Net Working Capital Adjustment. (i) Within sixty (60) days of Closing, Buyer shall prepare and deliver to Seller a statement setting forth its calculation of the Closing Working Capital (“Closing NWC Statement”). After receiving the Closing NWC Statement, Seller shall have sixty (60) days to review the Closing NWC Statement (the “Review Period”). During the Review Period, Seller will have reasonable access to the books and records of Buyer to the extent that they relate to the Closing NWC Statement and provided, that such access does not interfere with the normal business operations of Buyer.
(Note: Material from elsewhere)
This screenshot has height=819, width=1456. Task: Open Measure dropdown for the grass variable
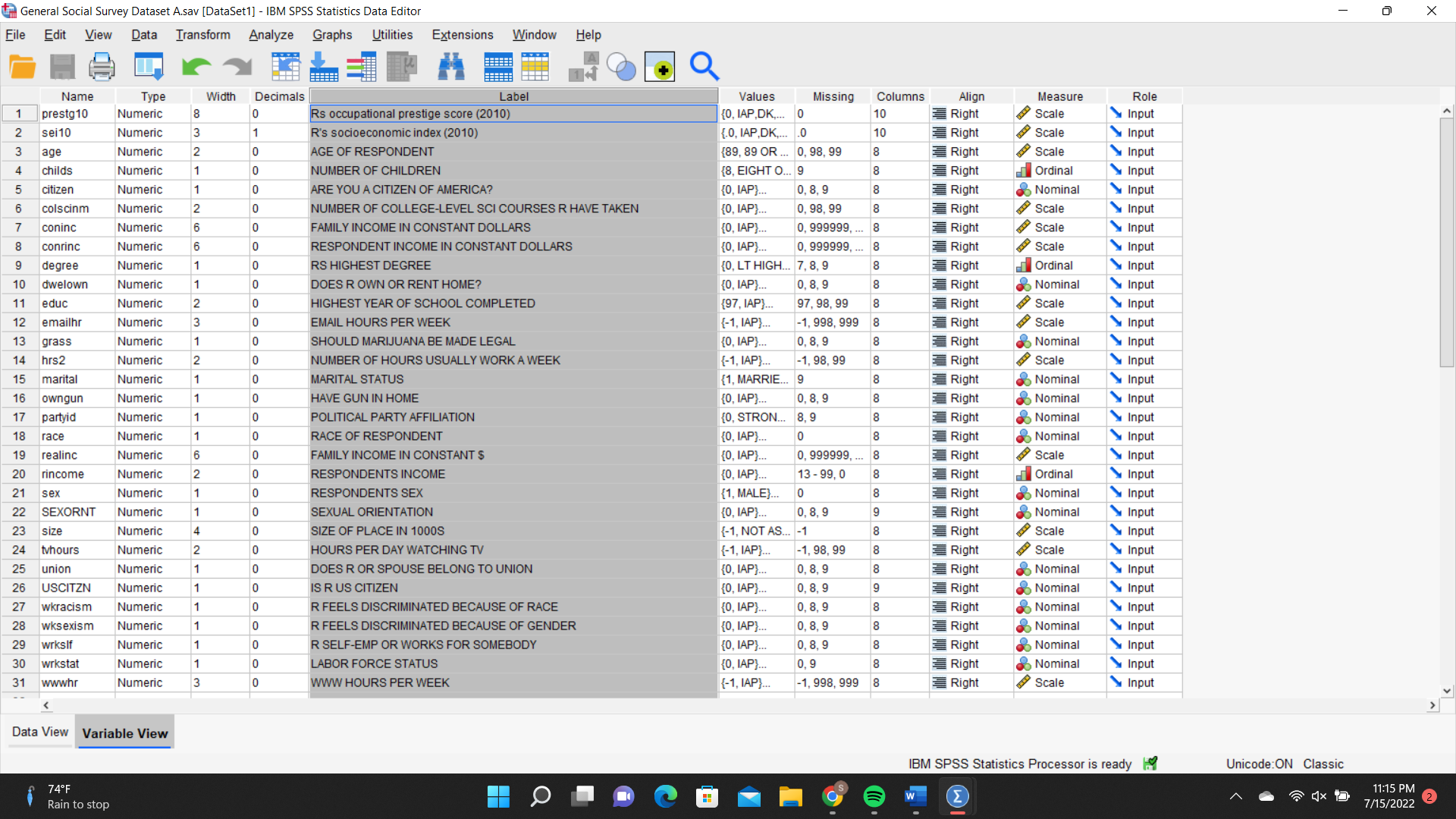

On or prior to the last day of the Review Period, Seller may object to the Closing NWC Statement by delivering notice detailing its objections to the Closing NWC Statement. If Seller fails to deliver such notice prior to the expiration of the Review Period, the Closing NWC Statement and the Post-Closing Adjustment, as the case may be, reflected in the Closing NWC Statement, as the case may be, shall be deemed to have been accepted by Seller. If Sxxxxx does deliver such statement prior to the expiration of the Review Period, then the Buyer and Sxxxxx agree to negotiate in good faith to resolve such objections within fifteen (15) days of delivery. In the event Buyer and Seller are unable to reach and agreement or resolve Seller’s objections, then any amounts remaining in dispute (the “Disputed Amounts”) shall be submitted for resolution to the office of a mutually agreed to independent and impartial nationally recognized firm of independent certified public accountants (the “Independent Accountant”) who, acting as experts and not arbitrators, shall resolve the Disputed Amounts only and make adjustments to the Closing NWC Statement as necessary. The parties hereto agree that the Independent Accountant shall only decide the specific items under dispute by the parties and any decision arrived at by such Independent Account shall be final and determinative.